Negli ultimi anni le imprese più impegnate nel comunicare ai clienti attuali e
potenziali la propria visione e il proprio orientamento al valore si sono sforzate di
mostrare come tutta la loro attività fosse orientata a costruire un mondo più vicino
alle loro aspirazioni e ai loro desideri. Ma trasmettere una visione e un proprio
orientamento al valore significa immergere il consumatore in un mondo di senso
che trascende il prodotto, il quale diventa solo un elemento di un contesto molto più
complesso ed articolato.
In un momento in cui il fondamento stesso delle aspirazioni e dei desideri è messo
in discussione e sottoposto ad una complessa ridefinizione, lo stesso mondo di
senso che fino a poco fa appariva ricco, appagante, autosufficiente rischia ora di
diventare soffocante e solipsistico se non si apre ad una dimensione più relazionale,
più comunitaria, alla costruzione di un mondo valoriale nel quale l’individuo non
stabilisce una relazione preferenziale con il prodotto ma inserisce il prodotto
all’interno di un modello di socialità più evoluto e consapevole.

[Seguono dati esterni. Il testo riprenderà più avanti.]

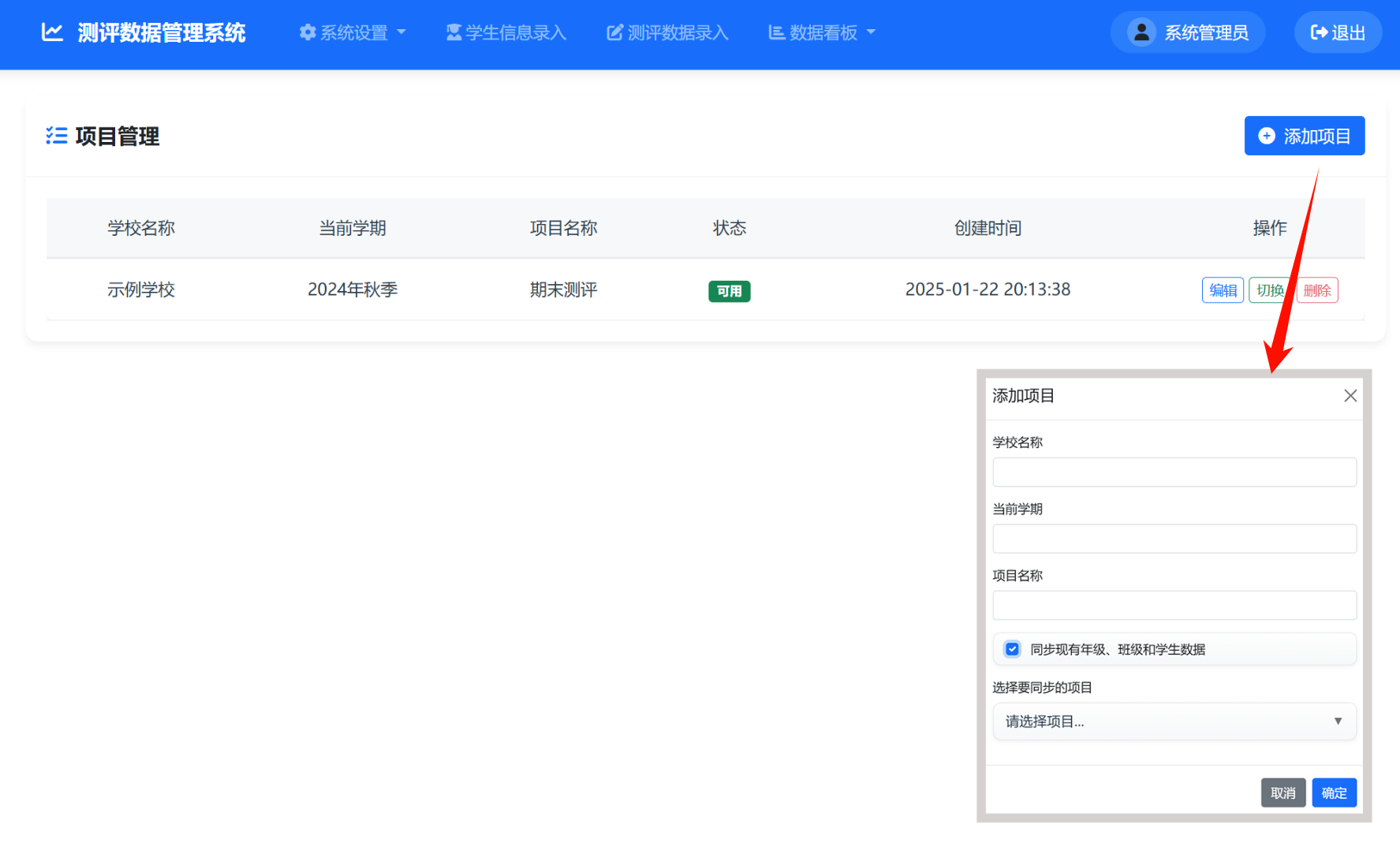Click the 学校名称 input field
Viewport: 1400px width, 847px height.
1174,472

Queste dinamiche evolutive non possono essere improvvisate o costruite in modo
strumentale al raggiungimento di determinati obiettivi di vendita: il richiamo
strumentale e superficiale a determinati valori o stati emotivi finisce per divenire
evidente e distrugge la credibilità del marchio e del mondo di senso che l’impresa
cerca di costruire.
Occorre invece allargare la prospettiva e attingere al luogo sociale di produzione
non strumentale di valori, visioni del mondo, modelli di comportamento: la cultura,
appunto.
Nel nuovo scenario, ancora più che nel precedente, la cultura diventa quindi la
materia prima per la costruzione del valore, una risorsa strategica su cui investire
per partecipare alla produzione delle idee, delle visioni, delle ragioni di vita: quanto
più partecipativo, consapevole e mirato l’investimento, tanto maggiore la sua utilità
per l’impresa e per la comunità.
Il problema non è quindi tanto l’investire in cultura: qualunque impresa che mira a
produrre valore nel nuovo scenario definisce una propria cultura, in un modo o
nell’altro. Il problema è imparare ad investire, saper comprendere il complesso e
vitale metabolismo attraverso il quale le nostre società di mercato avanzate
utilizzano le risorse economiche per costruire una nuova economia della mente,
delle motivazioni, dei progetti di vita, e per divenirne parte integrante attraverso
una progettualità ambiziosa, lucida, lungimirante, creativa.
Questo deve essere oggi, e questo sarà sempre più, investire in cultura.